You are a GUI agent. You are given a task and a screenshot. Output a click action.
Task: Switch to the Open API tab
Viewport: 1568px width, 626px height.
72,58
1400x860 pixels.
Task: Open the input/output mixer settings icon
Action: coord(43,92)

★ ★ ★ ★ ★ ★ ★

■ Aim of the task ■
Take the records and restate them word for word.

■ Result ■
You are a GUI agent. You are given a task and a screenshot. Output a click action.
Task: Switch to the Open API tab
Viewport: 1568px width, 626px height.
72,58
1400x860 pixels.
Task: Open the input/output mixer settings icon
Action: coord(43,92)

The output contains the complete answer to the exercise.